サムソン半導体の職業病物質「バッテリー・携帯電話事業場にも」

サムソン電子半導体工場で働いて、白血病で亡くなったファン・ユミさんの11周忌の2018年3月6日「サムソン労災死亡労働者追慕の日」の行進に参加した人たちが、リウム美術館を出発してパノリムの座込み場に向かっている。/イ・ジョンア記者

サムソン半導体労働者の職業病と関連して問題になった発がん性物質、生殖毒性物質などが、バッテリーや携帯電話といったサムソンの他の製品の生産過程で使われている化学物質の中にも相当な比重で存在することが調査された。この間、労働者の職業病問題が主に議論された半導体の事業場を越えて、サムソンの他の電子製品の事業場でも、有害化学物質の管理が強化されるべきだという主張が出ている。

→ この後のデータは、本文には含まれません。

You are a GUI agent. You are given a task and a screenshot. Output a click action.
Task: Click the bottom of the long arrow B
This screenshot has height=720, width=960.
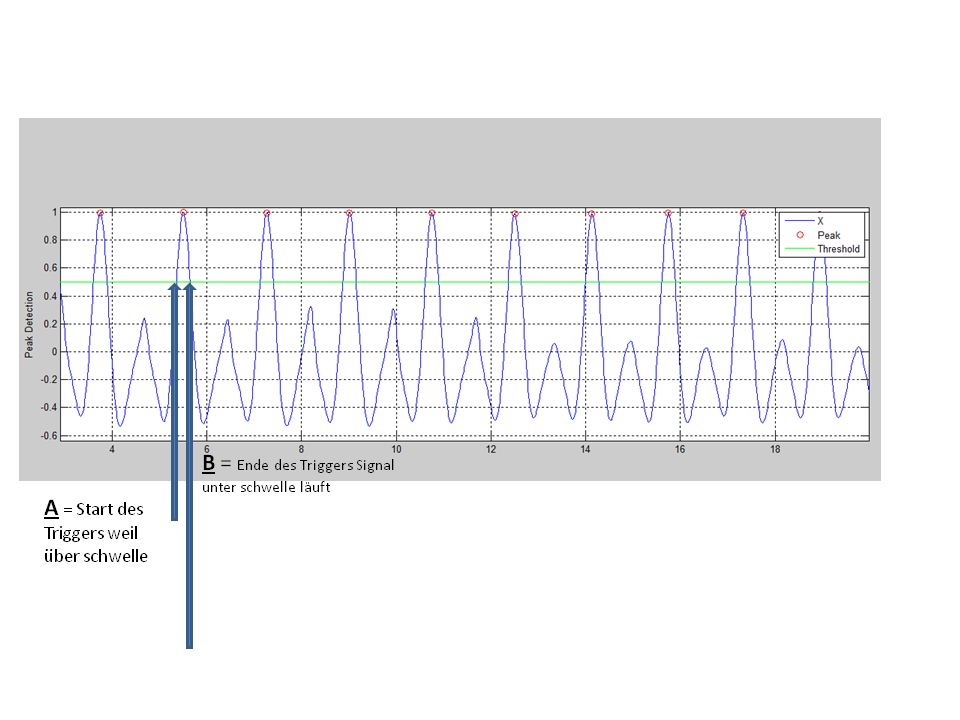(188, 645)
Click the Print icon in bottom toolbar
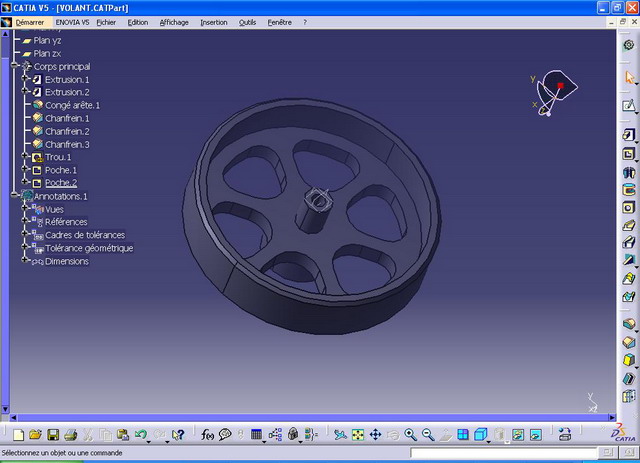Viewport: 640px width, 463px height. click(71, 435)
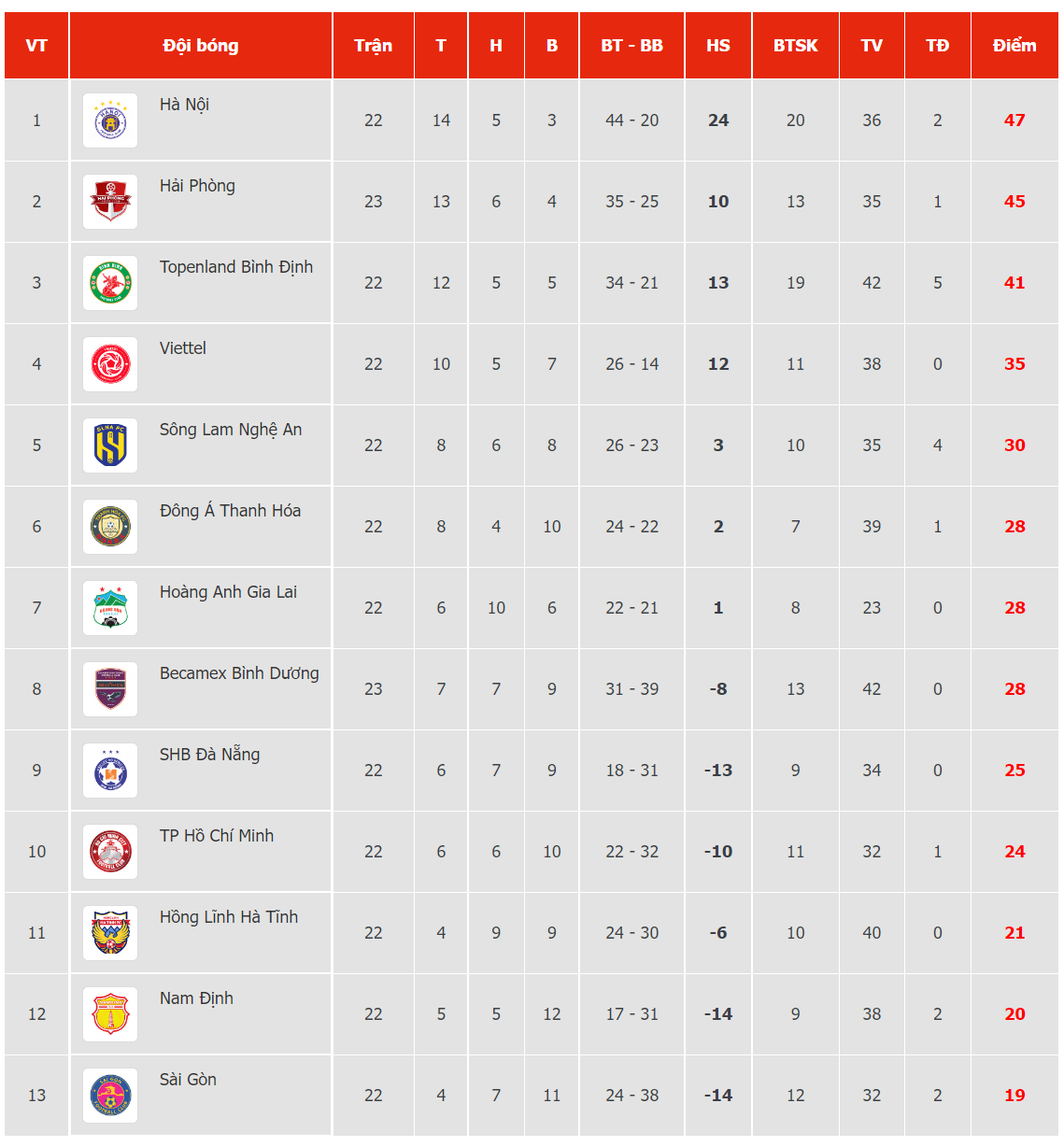1064x1146 pixels.
Task: Click the Becamex Bình Dương emblem
Action: pyautogui.click(x=110, y=689)
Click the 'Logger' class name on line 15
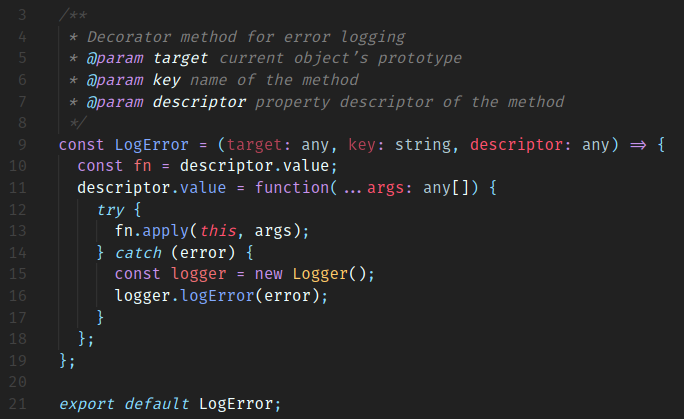This screenshot has height=419, width=684. (x=320, y=274)
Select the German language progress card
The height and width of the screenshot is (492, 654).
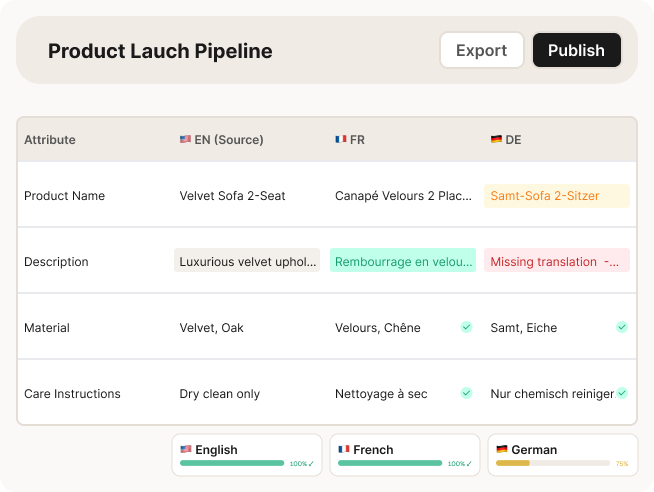tap(561, 455)
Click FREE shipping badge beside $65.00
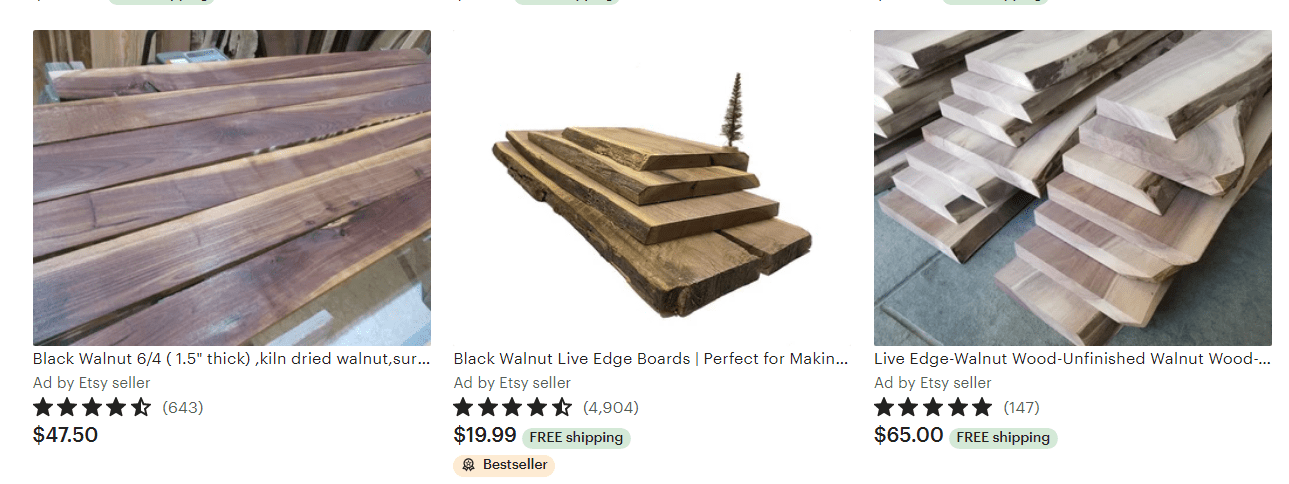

「半導体労働者の健康と人権守り」(パノリム)と韓国労働安全保健研究所などが作成した『サムソン電子系列会社の労働安全保健実態調査報告書』によると、無線通信、家電、バッテリーなどの生産に使われる有害化学物質の中の発ガン物質や生殖毒性物質の比重が、半導体の事業場と似ているか、それよりも更に高かった。この調査は「化学物質情報総合システム」に公開されたサムソン電子とサムソンSDIが書いた有害化学物質リストの中から、安全保健公団の物質安全保健資料(MSDS)情報を使って、その性格を分類した結果だ。この中で、研究陣は特に発ガン物質、生殖毒性物質などの比重に注目したが、これは希少癌や胎児(二世)労災など、サムソン半導体の職業病事件で問題とされた物質だ。

調査結果によれば、携帯電話など無線通信部門の場合、生産に使われる計77種の有害化学物質の中で、発ガン物質の比重は16%だった。ここに胎児(二世)労災などに影響を与える「生殖毒性、生殖細胞変異原性誘発物質」を加えた有害化学物質(CMR)物質は21%の水準だ。サムソンSDIバッテリー事業部門の場合、43種の化学物質を使用しているが、このうち発ガン物質が23%、CMR物質の比率は37%だった。これはサムソン半導体の労働者・ファン・ユミさんの死後に問題になり、サムソンが安全設備を拡充してきたサムソン電子半導体部門と似ているか、更に高い水準だ。サムソン電子の半導体チップ製造に使用する化学物質146種の内、発ガン物質の割合は12%で、CMR物質の割合は17%の水準だった。

サムソン電子とサムソンSDIの労働者などを対象にしたアンケートと面接調査の結果を見ると、家電やバッテリーなどの生産過程の安全管理は、半導体に比べて不十分な水準であると見られる。面接調査に参加したサムソンSDIの労働者は、有害物質へのばく露を遮断できる設備に関して「遮蔽(露出遮断)や排気設備はあるが、中途半端だ。匂いがし、粉塵もある」と答えた。サムソン電子の労働者308人を対象にアンケートをすると、本人または近い同僚の中に、癌や希少疾患の発病事例があると答えた比率は、光州事業場(家電、15%)、亀尾事業場(家電通信、12.2%)が、半導体事業場(器興、華城、平沢、温陽)よりも二倍ほど高かった。

半導体に較べて社会的な関心が低いバッテリー、携帯電話、家電などの事業場でも、労働者の健康に重大な影響を与える化学物質に対する安全管理を強化すべきだという注文が出てくる理由だ。報告書を作成したパノリムの活動家のイ・サンスさんは「半導体を超えて、電子産業の作業環境の有害性が広く知られ、職業病の認定はもちろん、作業環境の改善にまで続く契機になることを願う」と話した。

これに対してサムソン電子は「化学物質管理では、国内外の関連規定や法律を遵守している」と説明した。